Ce qui ne fait aucun doute, c’est que San Francisco est plus vide qu’elle ne l’était avant Covid-19, en grande partie à cause de la popularité durable du travail à distance dans les entreprises technologiques. Le nombre moyen hebdomadaire de passagers arrivant en train à la gare d’Embarcadero, qui dessert le centre-ville, a diminué d’environ 70 % depuis 2019, selon l’organisme qui gère les transports rapides. En revanche, le nombre de passagers se rendant dans les stations de métro du centre de New York est en baisse de 30 à 40 %, par chiffres officiels de l’État.
Les travailleurs à distance sont peu incités à vivre en ville, avec des loyers parmi les plus élevés des États-Unis. Entre juillet 2020 et 2021, San Francisco a perdu le plus d’habitants parmi les grandes villes américaines, selon le US Census Bureau.
Les bureaux vacants à San Francisco totalisent désormais plus de 21 millions de pieds carrés, selon l’agence immobilière Cushman & Wakefield, tandis que les loyers ont chuté de plus de 15% par rapport aux pics pré-pandémiques. Selon l’agence immobilière JLL, les taux d’inoccupation ont grimpé à 30%, contre 16% à Manhattan et 8% à Londres.
La baisse de la valeur des bureaux devrait effacer des centaines de millions de dollars des recettes fiscales de San Francisco au cours des prochaines années, laissant aux fonctionnaires encore moins d’argent pour lutter contre les problèmes sociaux.
Alors que la Bay Area est toujours le site américain dominant pour les start-ups, le capital-risque et l’innovation technologique, elle perd lentement du terrain au profit de New York et de Los Angeles. Il représentait environ un quart de toutes les transactions de capital-risque aux États-Unis en 2014, mais ce chiffre était tombé à un peu plus de 20% l’année dernière, selon PitchBook.

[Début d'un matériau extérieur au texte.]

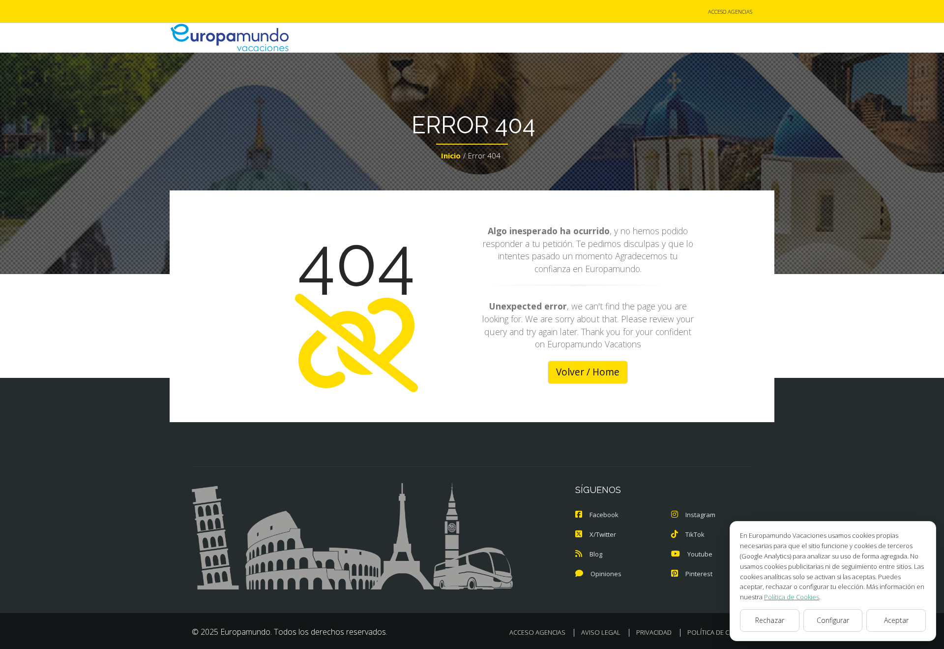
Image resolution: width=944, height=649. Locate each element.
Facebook (604, 514)
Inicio (451, 155)
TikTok (695, 534)
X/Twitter (603, 534)
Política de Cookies (791, 596)
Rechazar (769, 620)
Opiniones (605, 573)
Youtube (699, 554)
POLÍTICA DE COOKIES (719, 632)
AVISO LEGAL (600, 632)
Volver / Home (588, 372)
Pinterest (698, 573)
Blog (596, 554)
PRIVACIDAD (654, 632)
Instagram (700, 514)
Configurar (833, 620)
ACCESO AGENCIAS (730, 11)
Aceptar (896, 620)
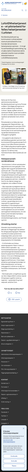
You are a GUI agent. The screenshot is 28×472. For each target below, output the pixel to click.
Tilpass (14, 466)
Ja (11, 293)
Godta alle (14, 456)
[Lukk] (23, 428)
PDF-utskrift (16, 299)
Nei (19, 293)
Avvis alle (14, 461)
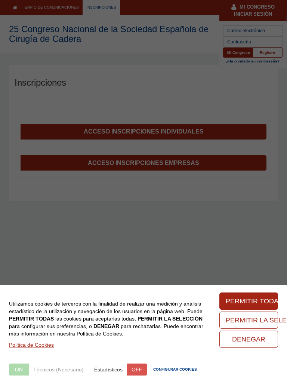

Certaines personnalités de la communauté technologique insistent sur le fait qu’il est encore beaucoup trop tôt pour compter San Francisco, soulignant des avantages tels que sa proximité avec les universités de Stanford et de Berkeley. OpenAI, la start-up d’IA générative la plus appréciée, est à la recherche de nouveaux bureaux dans la ville, selon un courtier immobilier connaissant les plans de l’entreprise.
“Les gens adorent lancer cette idée que SF est mort et qu’il y a un nouveau centre technologique : Miami, ou Londres ou New York”, a déclaré Mike Volpi, associé chez Index Ventures. « San Francisco a sans doute des problèmes socio-économiques, mais elle n’est pas encore au point d’implosion. . . c’est toujours la Mecque.
Cependant, beaucoup craignent que, laissés sans contrôle, les problèmes sociaux de la ville ne fassent fuir les talents et les capitaux, sapant ainsi le statut de San Francisco dans l’écosystème technologique mondial.
“Il y a environ 15 ans, cela aurait été une blague de [start a tech company] nulle part ailleurs », a déclaré Lonsdale de 8VC. “Maintenant, ce n’est plus le cas que ce soit le seul endroit pour démarrer ou faire évoluer votre entreprise. C’est toujours un endroit extrêmement critique, mais son importance relative a diminué.